Oh, there are plenty of market fundamentalists trying to get rid of that too!
My personal take on the whole situation is this: There are some human endeavors that are simply, inherently, not financially profitable on a whole-society scale. Providing decent basic health care and providing decent elementary education, especially to poorer segments of society, are two of them. Too many of the benefits are externalized, and there just ain’t enough money in the consumer base to guarantee profits. (Relevant anecdote: A teaching colleague of mine once suggested our starting a private school together. After informally costing out the most essential expenses for even a very bare-minimum day school, we came up with minimum annual tuition requirements of around US$10K–$15K per student. That is cheaper than many private schools, to be sure, but it is still just not possible for, e.g., the average minimum-wage single parent.)
Private enterprise in these fields can be an excellent supplement to publicly funded endeavors, increasing choice for those who can afford it and sharing the load with the public system. However, if private enterprise is left to run the whole show, market failures force it to protect its profits by focusing on consumers who can afford high prices, withdrawing service to poorer consumers, and indirectly shifting costs to taxpayers as much as possible.
This means that, although you get very good service at the top end, overall coverage is poor and the system is excessively complicated and inefficient. Market fundamentalists, of whom I think the US has more than most other developed countries, don’t like to consider the possibility that a market system can be more inefficient and wasteful than a government system. But so it is.

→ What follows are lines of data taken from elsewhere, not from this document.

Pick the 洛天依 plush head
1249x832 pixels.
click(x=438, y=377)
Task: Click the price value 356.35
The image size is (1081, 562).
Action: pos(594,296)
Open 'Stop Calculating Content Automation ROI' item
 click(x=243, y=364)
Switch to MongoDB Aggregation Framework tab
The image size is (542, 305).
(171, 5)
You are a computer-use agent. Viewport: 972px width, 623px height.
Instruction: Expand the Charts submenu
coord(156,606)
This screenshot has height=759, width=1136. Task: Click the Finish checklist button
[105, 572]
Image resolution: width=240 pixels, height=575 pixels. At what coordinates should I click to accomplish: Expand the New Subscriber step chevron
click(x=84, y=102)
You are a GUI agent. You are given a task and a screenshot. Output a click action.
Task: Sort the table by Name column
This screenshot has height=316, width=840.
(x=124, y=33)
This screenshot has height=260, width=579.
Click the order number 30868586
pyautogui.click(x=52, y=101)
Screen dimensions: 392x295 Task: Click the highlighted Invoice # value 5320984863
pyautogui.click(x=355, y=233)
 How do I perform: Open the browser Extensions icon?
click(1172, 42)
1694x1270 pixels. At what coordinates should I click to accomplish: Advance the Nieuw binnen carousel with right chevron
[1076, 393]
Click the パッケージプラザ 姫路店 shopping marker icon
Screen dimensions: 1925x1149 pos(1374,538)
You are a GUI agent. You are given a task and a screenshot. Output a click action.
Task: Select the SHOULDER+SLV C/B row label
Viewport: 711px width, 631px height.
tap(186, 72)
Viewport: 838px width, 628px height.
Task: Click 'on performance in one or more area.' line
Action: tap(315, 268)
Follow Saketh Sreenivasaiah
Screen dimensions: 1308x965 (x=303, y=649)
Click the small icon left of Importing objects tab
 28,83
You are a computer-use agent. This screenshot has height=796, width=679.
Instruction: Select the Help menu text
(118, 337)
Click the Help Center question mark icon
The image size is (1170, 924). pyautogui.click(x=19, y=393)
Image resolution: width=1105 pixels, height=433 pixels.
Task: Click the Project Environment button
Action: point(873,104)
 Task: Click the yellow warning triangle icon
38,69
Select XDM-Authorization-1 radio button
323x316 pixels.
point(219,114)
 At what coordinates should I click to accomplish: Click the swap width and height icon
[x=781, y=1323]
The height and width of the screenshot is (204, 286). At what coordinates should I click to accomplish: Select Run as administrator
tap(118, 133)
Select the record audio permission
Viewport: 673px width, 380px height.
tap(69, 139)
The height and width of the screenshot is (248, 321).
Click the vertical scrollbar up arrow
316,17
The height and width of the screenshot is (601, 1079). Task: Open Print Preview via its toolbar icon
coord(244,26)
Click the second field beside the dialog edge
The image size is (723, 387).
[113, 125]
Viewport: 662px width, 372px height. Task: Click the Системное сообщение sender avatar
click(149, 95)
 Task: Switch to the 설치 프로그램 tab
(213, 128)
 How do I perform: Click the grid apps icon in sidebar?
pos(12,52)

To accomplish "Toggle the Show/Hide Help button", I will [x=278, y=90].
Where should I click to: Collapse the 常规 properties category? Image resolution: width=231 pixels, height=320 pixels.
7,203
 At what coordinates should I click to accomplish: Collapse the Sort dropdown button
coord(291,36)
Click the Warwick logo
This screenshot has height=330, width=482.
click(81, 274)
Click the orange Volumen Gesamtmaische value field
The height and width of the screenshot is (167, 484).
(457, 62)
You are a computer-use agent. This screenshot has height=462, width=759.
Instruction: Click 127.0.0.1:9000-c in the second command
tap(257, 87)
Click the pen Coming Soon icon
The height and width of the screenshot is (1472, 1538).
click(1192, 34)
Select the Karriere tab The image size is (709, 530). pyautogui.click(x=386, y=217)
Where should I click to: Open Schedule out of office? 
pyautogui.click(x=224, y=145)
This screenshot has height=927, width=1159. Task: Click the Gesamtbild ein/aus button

I readily admit that for making, say, shoes or cell phones, competitive markets are far more efficient than some kind of universal government production system. But when it comes to making major social investments such as universal retirement/disability insurance, universal education, universal health care, the opposite is true: the publicly funded system, flawed and limited though it inevitably is, will have lower overhead and better coverage than the tangle of cherry-picking private providers.